Keep the reference field immutable for a given dataset version; otherwise a pass-rate change may reflect label churn instead of model behavior.

from fi.evals import GroundTruthMatch

metric = GroundTruthMatch()
result = metric.evaluate(
    response="kyc_update",
    expected_response="human_review",
)
print(result.score, result.reason)

Common Mistakes

The failure pattern is usually metric design, not model quality.

  • Using one reference for many valid answers. Open-ended generation needs semantic or judge scoring; one gold sentence makes correct paraphrases look wrong.
  • Updating references during the same release test. If prompt and gold data both move, the regression signal loses meaning.
  • Averaging across unrelated tasks. Classification, extraction, and RAG answer checks need separate thresholds because their error costs differ.
  • Ignoring reference provenance. A gold answer without reviewer, timestamp, dataset version, and source document is hard to defend in audits.
  • Treating reference-free evals as substitutes. LLM judges can grade style or helpfulness, but they cannot replace gold labels for canonical decisions.

Frequently Asked Questions

What is reference-based evaluation?

Reference-based evaluation scores a model or agent output against a trusted answer, label, document, or structured field. It is the right eval pattern when the task has an expected result and teams need auditable pass rates.

How is reference-based evaluation different from reference-free evaluation?
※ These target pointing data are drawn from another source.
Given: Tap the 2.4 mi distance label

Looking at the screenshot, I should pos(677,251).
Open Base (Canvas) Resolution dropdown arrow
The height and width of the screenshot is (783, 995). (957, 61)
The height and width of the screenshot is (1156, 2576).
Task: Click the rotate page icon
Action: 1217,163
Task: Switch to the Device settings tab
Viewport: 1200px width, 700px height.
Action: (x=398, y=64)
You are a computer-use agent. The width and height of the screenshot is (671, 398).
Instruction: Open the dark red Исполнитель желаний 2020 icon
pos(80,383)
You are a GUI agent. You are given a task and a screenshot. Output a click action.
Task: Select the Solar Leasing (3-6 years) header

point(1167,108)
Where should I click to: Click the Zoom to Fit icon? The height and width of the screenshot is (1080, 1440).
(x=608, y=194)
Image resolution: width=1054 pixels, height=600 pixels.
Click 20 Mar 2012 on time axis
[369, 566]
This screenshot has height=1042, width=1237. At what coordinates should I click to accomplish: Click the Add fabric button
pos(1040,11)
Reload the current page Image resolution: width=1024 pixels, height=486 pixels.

Reference-based evaluation compares output to gold data. Reference-free evaluation judges quality without a gold answer, which helps for open-ended style, helpfulness, or safety checks but is weaker for canonical decisions.

How do you measure reference-based evaluation?

FutureAGI measures it with evaluators such as GroundTruthMatch for canonical answers and FactualConsistency for paraphrased claims. Track pass rate and eval-fail-rate-by-cohort across dataset, prompt, model, and trace slices.